■ **PROBLEM TO WORK ON**
Any picture among the records should be left out, please; retype the rest exactly.

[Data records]
==================================================
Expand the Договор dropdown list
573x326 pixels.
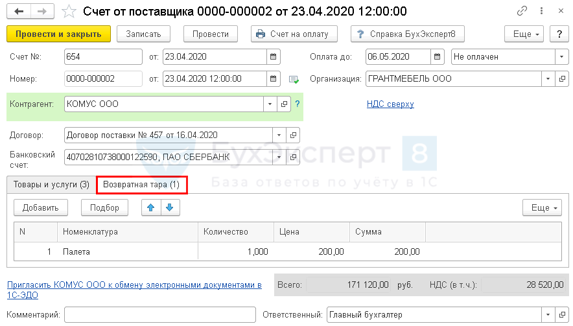tap(279, 135)
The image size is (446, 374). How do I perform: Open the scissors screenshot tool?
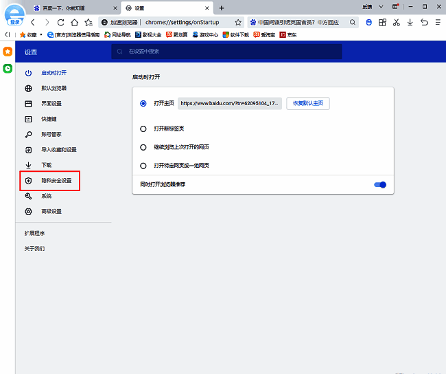pyautogui.click(x=396, y=22)
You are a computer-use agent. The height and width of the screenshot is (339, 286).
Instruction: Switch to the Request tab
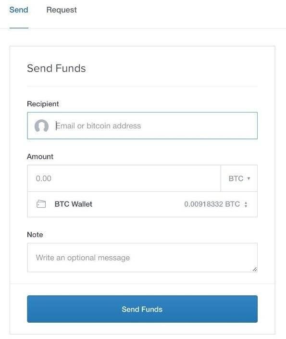click(62, 10)
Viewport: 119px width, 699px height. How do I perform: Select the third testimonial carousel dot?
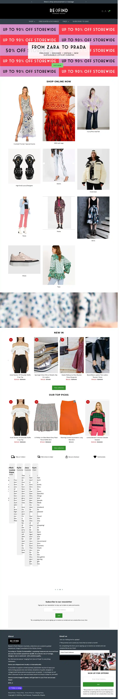coord(60,589)

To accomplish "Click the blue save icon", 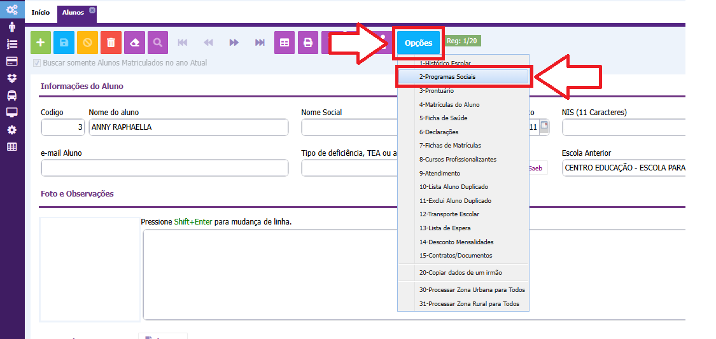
==================================================
■ **WORKED SOLUTION**
Expand the Договор dropdown list
573x326 pixels.
tap(279, 135)
The image size is (446, 374). How do I perform: Open the scissors screenshot tool?
pyautogui.click(x=396, y=22)
You are a computer-use agent. The height and width of the screenshot is (339, 286).
Instruction: Switch to the Request tab
click(62, 10)
Viewport: 119px width, 699px height. How do I perform: Select the third testimonial carousel dot?
coord(60,589)

To accomplish "Click the blue save icon", 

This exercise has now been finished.